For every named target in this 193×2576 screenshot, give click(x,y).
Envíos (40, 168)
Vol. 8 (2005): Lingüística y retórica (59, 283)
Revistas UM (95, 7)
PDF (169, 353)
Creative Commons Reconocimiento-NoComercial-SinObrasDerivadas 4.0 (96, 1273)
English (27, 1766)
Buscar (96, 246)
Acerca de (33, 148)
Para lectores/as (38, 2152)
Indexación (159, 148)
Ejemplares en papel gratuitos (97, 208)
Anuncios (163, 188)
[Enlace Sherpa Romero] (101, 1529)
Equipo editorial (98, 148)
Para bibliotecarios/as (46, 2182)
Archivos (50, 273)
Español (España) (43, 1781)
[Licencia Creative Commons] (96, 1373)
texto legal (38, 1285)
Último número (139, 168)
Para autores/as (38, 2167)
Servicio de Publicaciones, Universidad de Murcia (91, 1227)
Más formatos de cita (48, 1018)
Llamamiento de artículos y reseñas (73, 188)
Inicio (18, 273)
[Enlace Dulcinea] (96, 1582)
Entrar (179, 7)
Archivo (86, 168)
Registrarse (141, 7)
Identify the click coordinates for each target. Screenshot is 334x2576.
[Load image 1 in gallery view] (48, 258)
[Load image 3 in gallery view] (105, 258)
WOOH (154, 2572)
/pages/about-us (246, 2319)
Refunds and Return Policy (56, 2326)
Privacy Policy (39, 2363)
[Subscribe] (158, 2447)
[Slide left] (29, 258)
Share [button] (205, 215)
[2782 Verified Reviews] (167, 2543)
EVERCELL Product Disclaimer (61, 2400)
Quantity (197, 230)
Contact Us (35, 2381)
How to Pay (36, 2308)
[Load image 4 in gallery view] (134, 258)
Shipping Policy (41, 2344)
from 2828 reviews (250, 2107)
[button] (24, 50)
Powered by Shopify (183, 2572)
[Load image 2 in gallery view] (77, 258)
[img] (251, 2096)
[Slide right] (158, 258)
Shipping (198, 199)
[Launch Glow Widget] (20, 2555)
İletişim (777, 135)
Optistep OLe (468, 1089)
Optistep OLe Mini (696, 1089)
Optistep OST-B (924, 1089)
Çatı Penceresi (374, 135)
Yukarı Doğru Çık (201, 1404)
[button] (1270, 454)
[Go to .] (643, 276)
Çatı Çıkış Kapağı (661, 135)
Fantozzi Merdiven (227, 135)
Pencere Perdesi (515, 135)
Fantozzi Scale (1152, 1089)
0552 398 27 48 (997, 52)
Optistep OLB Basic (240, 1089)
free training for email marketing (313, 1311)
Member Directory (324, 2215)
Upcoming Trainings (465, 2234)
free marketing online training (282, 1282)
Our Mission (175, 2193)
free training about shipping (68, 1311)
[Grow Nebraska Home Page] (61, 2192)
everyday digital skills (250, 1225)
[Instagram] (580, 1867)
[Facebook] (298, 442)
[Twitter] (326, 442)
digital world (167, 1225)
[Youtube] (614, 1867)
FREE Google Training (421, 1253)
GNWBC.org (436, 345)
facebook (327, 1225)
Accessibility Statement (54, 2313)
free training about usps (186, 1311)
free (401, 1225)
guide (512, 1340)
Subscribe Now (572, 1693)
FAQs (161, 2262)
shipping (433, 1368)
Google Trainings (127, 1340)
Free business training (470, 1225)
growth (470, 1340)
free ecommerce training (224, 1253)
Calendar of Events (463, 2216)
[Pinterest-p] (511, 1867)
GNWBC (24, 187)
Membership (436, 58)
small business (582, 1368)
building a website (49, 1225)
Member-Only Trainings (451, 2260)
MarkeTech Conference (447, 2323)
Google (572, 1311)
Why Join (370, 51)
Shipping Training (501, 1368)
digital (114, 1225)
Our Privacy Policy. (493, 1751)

WHAT YOU ARE ASKED TO DO
Line by line, please reproduce the records exactly.

SOLUTION TO THIS PROBLEM
For every named target in this 193×2576 screenshot, give click(x,y).
Envíos (40, 168)
Vol. 8 (2005): Lingüística y retórica (59, 283)
Revistas UM (95, 7)
PDF (169, 353)
Creative Commons Reconocimiento-NoComercial-SinObrasDerivadas 4.0 (96, 1273)
English (27, 1766)
Buscar (96, 246)
Acerca de (33, 148)
Para lectores/as (38, 2152)
Indexación (159, 148)
Ejemplares en papel gratuitos (97, 208)
Anuncios (163, 188)
[Enlace Sherpa Romero] (101, 1529)
Equipo editorial (98, 148)
Para bibliotecarios/as (46, 2182)
Archivos (50, 273)
Español (España) (43, 1781)
[Licencia Creative Commons] (96, 1373)
texto legal (38, 1285)
Último número (139, 168)
Para autores/as (38, 2167)
Servicio de Publicaciones, Universidad de Murcia (91, 1227)
Más formatos de cita (48, 1018)
Llamamiento de artículos y reseñas (73, 188)
Inicio (18, 273)
[Enlace Dulcinea] (96, 1582)
Entrar (179, 7)
Archivo (86, 168)
Registrarse (141, 7)
Identify the click coordinates for each target. Screenshot is 334x2576.
[Load image 1 in gallery view] (48, 258)
[Load image 3 in gallery view] (105, 258)
WOOH (154, 2572)
/pages/about-us (246, 2319)
Refunds and Return Policy (56, 2326)
Privacy Policy (39, 2363)
[Subscribe] (158, 2447)
[Slide left] (29, 258)
Share [button] (205, 215)
[2782 Verified Reviews] (167, 2543)
EVERCELL Product Disclaimer (61, 2400)
Quantity (197, 230)
Contact Us (35, 2381)
How to Pay (36, 2308)
[Load image 4 in gallery view] (134, 258)
Shipping Policy (41, 2344)
from 2828 reviews (250, 2107)
[button] (24, 50)
Powered by Shopify (183, 2572)
[Load image 2 in gallery view] (77, 258)
[img] (251, 2096)
[Slide right] (158, 258)
Shipping (198, 199)
[Launch Glow Widget] (20, 2555)
İletişim (777, 135)
Optistep OLe (468, 1089)
Optistep OLe Mini (696, 1089)
Optistep OST-B (924, 1089)
Çatı Penceresi (374, 135)
Yukarı Doğru Çık (201, 1404)
[button] (1270, 454)
[Go to .] (643, 276)
Çatı Çıkış Kapağı (661, 135)
Fantozzi Merdiven (227, 135)
Pencere Perdesi (515, 135)
Fantozzi Scale (1152, 1089)
0552 398 27 48 (997, 52)
Optistep OLB Basic (240, 1089)
free training for email marketing (313, 1311)
Member Directory (324, 2215)
Upcoming Trainings (465, 2234)
free marketing online training (282, 1282)
Our Mission (175, 2193)
free training about shipping (68, 1311)
[Grow Nebraska Home Page] (61, 2192)
everyday digital skills (250, 1225)
[Instagram] (580, 1867)
[Facebook] (298, 442)
[Twitter] (326, 442)
digital world (167, 1225)
[Youtube] (614, 1867)
FREE Google Training (421, 1253)
GNWBC.org (436, 345)
facebook (327, 1225)
Accessibility Statement (54, 2313)
free training about usps (186, 1311)
free (401, 1225)
guide (512, 1340)
Subscribe Now (572, 1693)
FAQs (161, 2262)
shipping (433, 1368)
Google Trainings (127, 1340)
Free business training (470, 1225)
growth (470, 1340)
free ecommerce training (224, 1253)
Calendar of Events (463, 2216)
[Pinterest-p] (511, 1867)
GNWBC (24, 187)
Membership (436, 58)
small business (582, 1368)
building a website (49, 1225)
Member-Only Trainings (451, 2260)
MarkeTech Conference (447, 2323)
Google (572, 1311)
Why Join (370, 51)
Shipping Training (501, 1368)
digital (114, 1225)
Our Privacy Policy. (493, 1751)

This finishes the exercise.